WORK TO DO:
Recast the rows below as a numbered list, leaving out any blank lines.

(Data on locating visible targets)
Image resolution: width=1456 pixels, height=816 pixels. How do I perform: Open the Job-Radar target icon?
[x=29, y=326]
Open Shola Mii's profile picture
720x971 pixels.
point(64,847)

RIGHT ANSWER:
1. Image resolution: width=1456 pixels, height=816 pixels. How do I perform: Open the Job-Radar target icon?
2. [x=29, y=326]
3. Open Shola Mii's profile picture
4. 720x971 pixels.
5. point(64,847)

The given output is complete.